<<<<

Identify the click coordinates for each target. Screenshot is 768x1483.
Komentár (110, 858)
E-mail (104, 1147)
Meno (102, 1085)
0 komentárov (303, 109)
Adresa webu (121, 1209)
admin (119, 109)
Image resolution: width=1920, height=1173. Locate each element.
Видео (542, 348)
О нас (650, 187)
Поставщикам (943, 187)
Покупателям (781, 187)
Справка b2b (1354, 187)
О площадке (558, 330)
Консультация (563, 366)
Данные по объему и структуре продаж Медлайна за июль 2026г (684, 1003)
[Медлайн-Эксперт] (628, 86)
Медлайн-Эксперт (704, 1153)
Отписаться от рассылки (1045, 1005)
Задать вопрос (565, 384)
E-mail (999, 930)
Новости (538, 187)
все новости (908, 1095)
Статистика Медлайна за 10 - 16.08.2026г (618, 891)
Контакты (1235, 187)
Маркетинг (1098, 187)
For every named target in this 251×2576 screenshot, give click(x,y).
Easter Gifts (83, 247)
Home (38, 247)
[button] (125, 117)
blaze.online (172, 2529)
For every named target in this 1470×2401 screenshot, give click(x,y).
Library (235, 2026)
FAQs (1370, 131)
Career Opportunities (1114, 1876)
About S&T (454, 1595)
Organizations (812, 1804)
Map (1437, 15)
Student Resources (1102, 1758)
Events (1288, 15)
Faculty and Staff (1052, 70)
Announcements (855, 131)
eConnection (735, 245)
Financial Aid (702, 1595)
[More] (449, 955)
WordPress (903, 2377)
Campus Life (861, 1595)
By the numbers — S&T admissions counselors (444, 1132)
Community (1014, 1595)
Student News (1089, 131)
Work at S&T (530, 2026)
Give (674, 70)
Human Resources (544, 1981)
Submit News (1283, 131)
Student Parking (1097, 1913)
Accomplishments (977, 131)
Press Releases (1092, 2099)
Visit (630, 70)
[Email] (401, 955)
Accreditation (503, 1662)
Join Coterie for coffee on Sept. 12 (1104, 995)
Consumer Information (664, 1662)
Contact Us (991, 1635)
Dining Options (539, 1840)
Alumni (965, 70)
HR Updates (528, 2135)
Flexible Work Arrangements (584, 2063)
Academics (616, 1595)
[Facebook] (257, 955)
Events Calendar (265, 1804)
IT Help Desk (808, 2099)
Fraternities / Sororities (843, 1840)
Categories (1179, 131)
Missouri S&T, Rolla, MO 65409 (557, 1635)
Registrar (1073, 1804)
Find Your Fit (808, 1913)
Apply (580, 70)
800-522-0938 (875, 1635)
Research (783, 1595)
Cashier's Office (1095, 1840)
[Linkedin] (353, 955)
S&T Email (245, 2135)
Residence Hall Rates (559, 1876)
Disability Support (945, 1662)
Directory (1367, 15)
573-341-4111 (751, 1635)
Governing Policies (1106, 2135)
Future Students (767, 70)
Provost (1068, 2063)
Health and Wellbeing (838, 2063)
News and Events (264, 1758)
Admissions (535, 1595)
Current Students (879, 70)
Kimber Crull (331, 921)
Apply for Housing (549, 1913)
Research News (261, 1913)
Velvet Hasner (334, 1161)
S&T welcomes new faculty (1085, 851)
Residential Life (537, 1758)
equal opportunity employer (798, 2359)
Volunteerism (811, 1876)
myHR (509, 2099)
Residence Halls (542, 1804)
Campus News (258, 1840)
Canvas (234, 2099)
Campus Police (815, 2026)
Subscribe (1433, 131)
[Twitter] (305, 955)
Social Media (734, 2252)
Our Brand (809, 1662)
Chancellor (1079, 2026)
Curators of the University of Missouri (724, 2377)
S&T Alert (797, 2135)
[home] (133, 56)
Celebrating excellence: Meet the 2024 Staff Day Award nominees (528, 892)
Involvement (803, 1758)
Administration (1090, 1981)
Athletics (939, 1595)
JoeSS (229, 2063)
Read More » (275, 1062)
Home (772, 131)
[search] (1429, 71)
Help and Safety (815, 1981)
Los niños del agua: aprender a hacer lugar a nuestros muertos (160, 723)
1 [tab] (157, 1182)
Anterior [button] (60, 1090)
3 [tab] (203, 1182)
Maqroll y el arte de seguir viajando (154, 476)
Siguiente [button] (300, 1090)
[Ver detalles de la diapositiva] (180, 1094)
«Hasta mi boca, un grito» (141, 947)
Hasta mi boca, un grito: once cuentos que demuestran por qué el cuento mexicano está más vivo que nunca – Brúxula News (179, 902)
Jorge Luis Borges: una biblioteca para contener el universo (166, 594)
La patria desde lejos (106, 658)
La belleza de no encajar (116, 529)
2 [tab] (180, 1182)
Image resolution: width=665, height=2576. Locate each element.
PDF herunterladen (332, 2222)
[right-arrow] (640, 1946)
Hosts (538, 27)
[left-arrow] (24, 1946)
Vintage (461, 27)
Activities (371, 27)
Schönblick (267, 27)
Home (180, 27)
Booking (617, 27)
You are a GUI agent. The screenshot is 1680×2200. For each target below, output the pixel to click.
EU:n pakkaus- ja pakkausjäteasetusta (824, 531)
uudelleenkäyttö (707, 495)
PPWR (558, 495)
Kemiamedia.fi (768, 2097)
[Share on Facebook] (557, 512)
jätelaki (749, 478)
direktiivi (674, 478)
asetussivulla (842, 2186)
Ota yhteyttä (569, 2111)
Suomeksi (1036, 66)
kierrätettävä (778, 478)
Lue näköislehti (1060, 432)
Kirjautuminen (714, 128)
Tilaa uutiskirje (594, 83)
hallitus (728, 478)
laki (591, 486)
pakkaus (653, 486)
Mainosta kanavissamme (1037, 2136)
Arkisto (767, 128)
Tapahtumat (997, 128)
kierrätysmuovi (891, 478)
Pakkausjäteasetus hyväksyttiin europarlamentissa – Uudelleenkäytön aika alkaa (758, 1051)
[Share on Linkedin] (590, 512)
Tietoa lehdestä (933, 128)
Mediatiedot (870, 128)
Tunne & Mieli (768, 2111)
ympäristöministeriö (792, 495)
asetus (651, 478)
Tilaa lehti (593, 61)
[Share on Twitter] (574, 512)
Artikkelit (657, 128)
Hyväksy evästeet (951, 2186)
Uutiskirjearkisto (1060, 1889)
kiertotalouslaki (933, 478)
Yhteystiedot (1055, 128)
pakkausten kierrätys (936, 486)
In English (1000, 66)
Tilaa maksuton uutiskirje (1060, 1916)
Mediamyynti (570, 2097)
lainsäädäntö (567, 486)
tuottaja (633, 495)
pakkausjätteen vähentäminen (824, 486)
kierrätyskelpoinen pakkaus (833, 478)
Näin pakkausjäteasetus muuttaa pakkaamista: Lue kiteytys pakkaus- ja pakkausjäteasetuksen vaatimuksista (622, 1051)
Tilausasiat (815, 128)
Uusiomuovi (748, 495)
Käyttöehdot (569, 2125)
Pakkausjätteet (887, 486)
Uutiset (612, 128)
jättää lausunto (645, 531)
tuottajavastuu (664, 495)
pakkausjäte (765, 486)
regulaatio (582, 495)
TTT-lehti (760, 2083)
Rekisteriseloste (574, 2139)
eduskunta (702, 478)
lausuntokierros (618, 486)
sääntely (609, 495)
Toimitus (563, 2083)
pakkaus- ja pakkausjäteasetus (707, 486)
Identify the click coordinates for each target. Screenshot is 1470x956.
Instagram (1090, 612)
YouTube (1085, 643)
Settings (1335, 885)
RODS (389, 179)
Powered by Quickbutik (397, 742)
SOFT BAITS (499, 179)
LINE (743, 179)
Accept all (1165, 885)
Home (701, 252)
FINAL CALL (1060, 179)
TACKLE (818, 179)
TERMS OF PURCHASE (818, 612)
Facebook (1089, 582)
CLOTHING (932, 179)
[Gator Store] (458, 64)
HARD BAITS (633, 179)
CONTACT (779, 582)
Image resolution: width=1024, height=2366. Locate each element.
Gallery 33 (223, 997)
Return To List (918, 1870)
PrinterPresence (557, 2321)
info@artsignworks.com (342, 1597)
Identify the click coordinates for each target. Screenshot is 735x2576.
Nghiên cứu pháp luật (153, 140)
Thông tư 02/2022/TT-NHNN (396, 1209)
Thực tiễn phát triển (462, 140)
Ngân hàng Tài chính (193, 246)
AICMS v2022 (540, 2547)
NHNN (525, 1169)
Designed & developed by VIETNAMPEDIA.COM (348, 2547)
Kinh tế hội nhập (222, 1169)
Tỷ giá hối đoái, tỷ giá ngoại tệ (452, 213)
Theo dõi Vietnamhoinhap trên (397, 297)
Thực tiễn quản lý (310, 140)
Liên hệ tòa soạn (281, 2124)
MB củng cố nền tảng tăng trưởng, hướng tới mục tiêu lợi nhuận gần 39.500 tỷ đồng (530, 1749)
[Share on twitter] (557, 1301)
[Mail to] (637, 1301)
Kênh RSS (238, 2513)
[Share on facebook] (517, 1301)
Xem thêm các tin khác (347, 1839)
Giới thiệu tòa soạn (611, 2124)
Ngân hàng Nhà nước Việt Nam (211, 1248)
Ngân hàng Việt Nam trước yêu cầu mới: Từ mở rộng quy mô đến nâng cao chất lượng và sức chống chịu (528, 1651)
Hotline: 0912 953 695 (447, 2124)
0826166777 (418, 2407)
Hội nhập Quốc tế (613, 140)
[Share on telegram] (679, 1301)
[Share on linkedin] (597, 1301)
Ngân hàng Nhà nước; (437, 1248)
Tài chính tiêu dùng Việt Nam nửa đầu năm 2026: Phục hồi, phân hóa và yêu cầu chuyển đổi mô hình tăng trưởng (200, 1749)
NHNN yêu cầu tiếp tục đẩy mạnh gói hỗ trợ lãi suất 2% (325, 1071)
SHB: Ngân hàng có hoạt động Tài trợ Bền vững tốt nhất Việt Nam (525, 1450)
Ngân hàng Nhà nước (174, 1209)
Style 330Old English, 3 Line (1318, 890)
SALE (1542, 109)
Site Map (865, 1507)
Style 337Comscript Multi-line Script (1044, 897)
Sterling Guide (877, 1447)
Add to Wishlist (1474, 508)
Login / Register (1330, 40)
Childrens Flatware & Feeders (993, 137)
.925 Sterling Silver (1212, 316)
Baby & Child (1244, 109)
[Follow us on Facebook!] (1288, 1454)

>>>>

- TASK REQUIREMENTS
Only lines with the word "hàng" are wanted, so copy each one from the records.

- ANSWER SECTION
Ngân hàng Tài chính (193, 246)
Ngân hàng Nhà nước Việt Nam (211, 1248)
Ngân hàng Việt Nam trước yêu cầu mới: Từ mở rộng quy mô đến nâng cao chất lượng và sức chống chịu (528, 1651)
Ngân hàng Nhà nước; (437, 1248)
SHB: Ngân hàng có hoạt động Tài trợ Bền vững tốt nhất Việt Nam (525, 1450)
Ngân hàng Nhà nước (174, 1209)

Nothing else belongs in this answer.